BÖLÜM:26 "ACIMIN ACISI"

8.6K 513 339
                                    

BÖLÜM:26 "ACIMIN ACISI"

Kuruyan bedenim kadar incinen duygularımın yası vardı kalbimde.

Kaybolmuş mabedimin esrarı vardı her yerde. Bir saç tutamı ile esip kavruluyor, yaralarımın vahşetine konuk oluyordum.

Salıncak fazla sallanıyor, zincirleri gıcırdıyordu.

Beyaz kefenim Atıl'ın bahsettiği beyaz papatyaydı.

Bugün duymuştum ondan.

Saat gece yarısını geçmiş, ayaklarıma sarılı olan bandajlara bakıyordum. Sarı rengin tonunda olan bandajlar bana güzel gelmeye başlamıştı. Ayakta dengede duramasamda, Atıl hemen yanı başımda duruyordu.

Nefesi, enseme değiyordu.

Topuz yaptığım saçlarımdan dolayı, her saniye hissettiğim nefesi yanı başımdaydı. Ama ben bakmaya çekiniyordum. Kavrulan bedenim, her saniyeyi tenime işlerken, gözlerimi kapadım ve elimi cüretkarca Atıl'ın elinin üstüne koydum.

Neden böyle bir şey yaptım bilmiyorum ama bu saniyelerde Atıl'ı hissetmek istiyordum. Eli, benim elimi tutup avcuna hapsederken, gözlerim ona tutundu.

Karanlığın son umudunda ki mahşer meydanı yatıyordu yeşillerinde.

Gece yüzlerimizi örterken, ay birbirimizi görmemiz için ışık oluyordu adeta. Sivri yüzü ve belirgin hatları gölgeyi alıyor ve bulunduğumuz ortamda ona bakmam için bir ürperti veriyordu. Farklıydık. Değişik belki de saçmaydık. Kelimelerim onunla beraber çoğul ekini alırken aklım hala Atıl'a dayanmıyordu. Sanki bir kabus yaşıyor o da beni uyandırmak isterken rüyayı yaşatıyordu. Fazla kusurlu. Yaralı. Yüreğin son tütüsü.

"Benim incinmiş kızım," sesi tüylerimi diken diken etti. İçimde bir yerlere dokunuyordu. "Bundan sonra daha çok kırılacaksın."

"Sen yanımda oldukça buna hazırım." Dedim kendimden emin bir sesle. Başı eğik gözlerime bakıyordu.

Etraf karanlıktı. Masada ki cılız mum ışığı olduğumuz yeri aydınlatıyordu. Her konuştuğumuzda alev oynuyor, mavi ışığı raks ettiriyordu. Yaşadığım hayatta ilklerim gerçekleşiyordu. Ruhum gıdasını bulmuştu. Atıl sığınacağım yer olmuştu.

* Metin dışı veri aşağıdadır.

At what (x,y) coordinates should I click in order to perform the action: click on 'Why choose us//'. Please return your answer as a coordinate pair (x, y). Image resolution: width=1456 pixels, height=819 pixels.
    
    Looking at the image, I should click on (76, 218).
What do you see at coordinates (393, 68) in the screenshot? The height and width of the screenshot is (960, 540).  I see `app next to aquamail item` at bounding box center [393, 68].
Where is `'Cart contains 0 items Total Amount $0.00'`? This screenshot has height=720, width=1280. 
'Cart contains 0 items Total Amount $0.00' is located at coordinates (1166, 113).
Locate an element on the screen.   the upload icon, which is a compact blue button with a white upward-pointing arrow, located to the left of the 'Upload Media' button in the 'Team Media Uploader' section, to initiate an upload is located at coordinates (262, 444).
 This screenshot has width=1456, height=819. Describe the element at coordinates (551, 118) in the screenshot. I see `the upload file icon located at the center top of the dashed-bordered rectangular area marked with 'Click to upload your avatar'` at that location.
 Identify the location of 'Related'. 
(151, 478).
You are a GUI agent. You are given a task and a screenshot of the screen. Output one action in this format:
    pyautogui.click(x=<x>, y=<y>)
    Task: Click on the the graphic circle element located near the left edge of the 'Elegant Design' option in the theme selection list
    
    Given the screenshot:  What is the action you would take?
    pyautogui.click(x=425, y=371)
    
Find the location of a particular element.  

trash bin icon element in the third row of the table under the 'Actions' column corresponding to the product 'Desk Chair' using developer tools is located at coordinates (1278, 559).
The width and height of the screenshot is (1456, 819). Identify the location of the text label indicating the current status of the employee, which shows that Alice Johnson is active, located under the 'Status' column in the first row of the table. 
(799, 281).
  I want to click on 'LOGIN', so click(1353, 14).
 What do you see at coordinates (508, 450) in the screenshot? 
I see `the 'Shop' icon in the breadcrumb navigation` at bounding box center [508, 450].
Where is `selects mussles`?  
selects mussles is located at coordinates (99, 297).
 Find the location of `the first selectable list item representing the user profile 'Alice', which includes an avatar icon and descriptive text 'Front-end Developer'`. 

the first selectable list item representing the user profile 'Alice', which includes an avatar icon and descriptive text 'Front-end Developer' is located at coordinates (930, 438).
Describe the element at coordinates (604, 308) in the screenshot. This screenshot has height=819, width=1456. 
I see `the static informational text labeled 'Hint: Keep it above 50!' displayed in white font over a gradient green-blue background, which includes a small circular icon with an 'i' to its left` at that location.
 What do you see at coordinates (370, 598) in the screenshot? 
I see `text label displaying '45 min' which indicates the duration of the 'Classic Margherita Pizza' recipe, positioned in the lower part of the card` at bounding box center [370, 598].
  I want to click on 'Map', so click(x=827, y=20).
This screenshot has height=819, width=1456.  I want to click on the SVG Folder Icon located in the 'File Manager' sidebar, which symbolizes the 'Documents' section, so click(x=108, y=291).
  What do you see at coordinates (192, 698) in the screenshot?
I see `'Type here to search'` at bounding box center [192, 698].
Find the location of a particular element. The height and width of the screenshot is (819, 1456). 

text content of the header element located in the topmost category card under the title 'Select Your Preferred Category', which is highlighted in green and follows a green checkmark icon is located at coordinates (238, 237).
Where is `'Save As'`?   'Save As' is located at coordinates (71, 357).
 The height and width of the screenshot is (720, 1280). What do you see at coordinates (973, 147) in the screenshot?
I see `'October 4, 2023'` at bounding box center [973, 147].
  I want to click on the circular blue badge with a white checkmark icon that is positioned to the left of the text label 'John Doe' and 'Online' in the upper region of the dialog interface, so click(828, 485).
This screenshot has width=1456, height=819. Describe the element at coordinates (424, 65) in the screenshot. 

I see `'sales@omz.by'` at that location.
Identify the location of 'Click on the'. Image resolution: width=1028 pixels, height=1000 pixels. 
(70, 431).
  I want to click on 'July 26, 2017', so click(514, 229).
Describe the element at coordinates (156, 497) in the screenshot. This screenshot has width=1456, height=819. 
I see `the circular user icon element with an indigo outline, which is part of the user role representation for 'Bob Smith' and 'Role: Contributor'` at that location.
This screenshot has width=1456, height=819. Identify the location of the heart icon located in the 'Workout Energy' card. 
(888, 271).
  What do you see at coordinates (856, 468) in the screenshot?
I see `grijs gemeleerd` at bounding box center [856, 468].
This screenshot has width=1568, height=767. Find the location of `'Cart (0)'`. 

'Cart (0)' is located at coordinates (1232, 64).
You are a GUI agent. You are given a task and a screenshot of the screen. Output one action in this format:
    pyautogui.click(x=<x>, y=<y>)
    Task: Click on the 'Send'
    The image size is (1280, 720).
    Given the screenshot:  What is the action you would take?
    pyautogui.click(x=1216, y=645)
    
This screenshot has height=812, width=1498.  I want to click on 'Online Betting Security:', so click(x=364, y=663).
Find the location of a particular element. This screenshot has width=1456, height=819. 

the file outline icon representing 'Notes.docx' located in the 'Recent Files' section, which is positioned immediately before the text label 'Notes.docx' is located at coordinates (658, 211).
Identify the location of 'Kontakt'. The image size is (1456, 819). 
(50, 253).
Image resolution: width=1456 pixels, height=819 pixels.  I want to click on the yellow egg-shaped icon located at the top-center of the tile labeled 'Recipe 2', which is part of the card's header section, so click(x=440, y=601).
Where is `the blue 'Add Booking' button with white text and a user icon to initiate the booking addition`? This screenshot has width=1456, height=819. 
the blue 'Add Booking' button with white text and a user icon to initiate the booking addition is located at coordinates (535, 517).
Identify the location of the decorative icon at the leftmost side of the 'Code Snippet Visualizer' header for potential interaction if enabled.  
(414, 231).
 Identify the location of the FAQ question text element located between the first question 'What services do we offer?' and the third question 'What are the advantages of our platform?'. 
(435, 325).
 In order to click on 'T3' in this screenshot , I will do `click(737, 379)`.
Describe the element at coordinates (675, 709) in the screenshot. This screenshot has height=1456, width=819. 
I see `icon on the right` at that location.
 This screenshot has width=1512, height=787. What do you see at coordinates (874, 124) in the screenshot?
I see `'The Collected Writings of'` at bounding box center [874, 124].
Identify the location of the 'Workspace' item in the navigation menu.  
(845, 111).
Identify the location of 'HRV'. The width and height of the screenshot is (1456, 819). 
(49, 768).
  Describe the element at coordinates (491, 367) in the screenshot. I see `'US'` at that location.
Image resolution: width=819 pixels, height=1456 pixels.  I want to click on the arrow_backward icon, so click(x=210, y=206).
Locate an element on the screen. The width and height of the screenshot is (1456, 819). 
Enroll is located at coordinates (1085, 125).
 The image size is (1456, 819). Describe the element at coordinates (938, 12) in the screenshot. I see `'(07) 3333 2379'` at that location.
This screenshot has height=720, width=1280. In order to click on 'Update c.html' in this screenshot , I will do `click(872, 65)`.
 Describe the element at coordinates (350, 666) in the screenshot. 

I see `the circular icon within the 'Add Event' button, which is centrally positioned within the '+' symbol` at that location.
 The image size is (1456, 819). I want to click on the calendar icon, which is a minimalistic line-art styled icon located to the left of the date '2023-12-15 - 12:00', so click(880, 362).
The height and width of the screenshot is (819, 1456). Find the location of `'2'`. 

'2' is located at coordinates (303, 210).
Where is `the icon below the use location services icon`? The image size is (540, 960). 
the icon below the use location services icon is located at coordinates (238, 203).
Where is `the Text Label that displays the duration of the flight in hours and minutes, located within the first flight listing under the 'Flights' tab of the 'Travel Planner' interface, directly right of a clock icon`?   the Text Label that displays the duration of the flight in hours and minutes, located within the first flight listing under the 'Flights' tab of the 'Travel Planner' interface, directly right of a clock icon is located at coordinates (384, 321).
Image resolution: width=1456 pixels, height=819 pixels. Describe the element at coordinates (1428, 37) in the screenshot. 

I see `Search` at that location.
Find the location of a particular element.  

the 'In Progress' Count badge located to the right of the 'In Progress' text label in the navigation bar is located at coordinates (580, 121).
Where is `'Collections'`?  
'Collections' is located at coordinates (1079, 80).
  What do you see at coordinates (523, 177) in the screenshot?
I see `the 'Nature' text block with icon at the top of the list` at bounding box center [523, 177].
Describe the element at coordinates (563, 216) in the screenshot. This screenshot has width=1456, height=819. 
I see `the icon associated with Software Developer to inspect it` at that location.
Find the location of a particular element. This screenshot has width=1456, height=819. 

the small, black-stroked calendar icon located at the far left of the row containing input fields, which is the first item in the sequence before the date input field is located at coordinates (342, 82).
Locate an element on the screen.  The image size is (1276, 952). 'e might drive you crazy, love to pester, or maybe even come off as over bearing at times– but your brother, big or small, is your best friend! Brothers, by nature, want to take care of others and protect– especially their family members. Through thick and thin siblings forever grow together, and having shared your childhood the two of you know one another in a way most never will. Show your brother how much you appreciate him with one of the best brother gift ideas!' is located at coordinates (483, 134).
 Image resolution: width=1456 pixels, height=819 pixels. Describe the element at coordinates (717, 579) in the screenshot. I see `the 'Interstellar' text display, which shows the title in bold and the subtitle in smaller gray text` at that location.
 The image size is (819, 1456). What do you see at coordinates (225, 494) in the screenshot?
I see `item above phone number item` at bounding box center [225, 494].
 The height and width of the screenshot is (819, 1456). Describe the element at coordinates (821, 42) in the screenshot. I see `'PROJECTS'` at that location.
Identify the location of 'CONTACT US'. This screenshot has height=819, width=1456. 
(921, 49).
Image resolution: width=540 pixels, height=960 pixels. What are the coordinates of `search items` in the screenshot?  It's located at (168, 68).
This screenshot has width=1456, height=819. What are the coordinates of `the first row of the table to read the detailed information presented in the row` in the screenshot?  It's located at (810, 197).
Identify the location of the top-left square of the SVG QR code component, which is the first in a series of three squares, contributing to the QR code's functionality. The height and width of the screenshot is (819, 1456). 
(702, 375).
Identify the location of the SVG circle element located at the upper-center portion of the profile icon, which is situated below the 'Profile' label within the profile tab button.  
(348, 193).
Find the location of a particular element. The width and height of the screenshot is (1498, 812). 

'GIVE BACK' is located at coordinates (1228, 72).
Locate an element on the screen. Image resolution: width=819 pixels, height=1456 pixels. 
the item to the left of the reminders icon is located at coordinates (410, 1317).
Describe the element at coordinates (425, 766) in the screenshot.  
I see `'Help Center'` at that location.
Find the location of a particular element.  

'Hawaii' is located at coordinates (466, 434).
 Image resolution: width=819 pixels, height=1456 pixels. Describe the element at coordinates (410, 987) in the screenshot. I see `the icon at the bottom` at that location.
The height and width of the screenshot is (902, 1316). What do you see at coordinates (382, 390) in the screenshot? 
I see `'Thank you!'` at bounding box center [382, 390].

"İyisin değil mi?" Diye sorduğunda olduğum yerde diklendim. Ellerimiz birbirinden ayrılırken, sırtımı koltuğa dayadım. Atıl da aynı benim gibi oturduğunda dikkatim yanan mumla Atıl arasında mekik dokumaya başlamıştı.

"Sen olmasaydın ne yapardım bilmiyorum," dedim saf bir itiraf ile. "Sanırım sabaha kadar öyle dururdum."

"Ya sonra?"

"Sonra.. sabaha karşı annem uyuduğunda çantamı alır ve okula giderdim."

"O ayakla mı?" Dediğinde ayaklarımı kendime çekip saklamak istedim ama birazın üstünde bir ağrım olduğundan bu isteğim saniyeler sonucunda hüsrana uğradı.

"Hep olan şeyler. Daha beterlerini de yaşadım. Merak etme."

"Bana atar yapma valla o dilini koparırım senin," diye konuştuğunda bir an yüzümde tebessüm oluştu. Aniden geçişlerini seviyordum. "Tuvalete gidiyorum yerinde dur."

Kafamı salladım. Atıl ayağa kalkıp merdivenlerden çıkarken, başımı koltuğa yasladım. Sağa sola düşen başım etrafa bakarken, bu dönemlerde oluşan tatlı krizime yanıt olarak karşıda ki vitrinde duran çikolataları gördüm.

Masanın ucuna tutunup yavaş hareketlerle tutuna tutuna vitrine doğru gittiğimde, cam kapağı açtım ve içinde ki kutuyu aldım.

Kahverengi kutunun içini açtığımda sarı paketli çikolataları görünce heyecanlanmama engel olamadan hızlıca koltuğa geçtim ve oturdum. Atıl'ı bekleyip çikolatalarını izinsiz yemek istemesemde, bir kaç dakika boyunca gelmeyişi sinirimi bozmuştu.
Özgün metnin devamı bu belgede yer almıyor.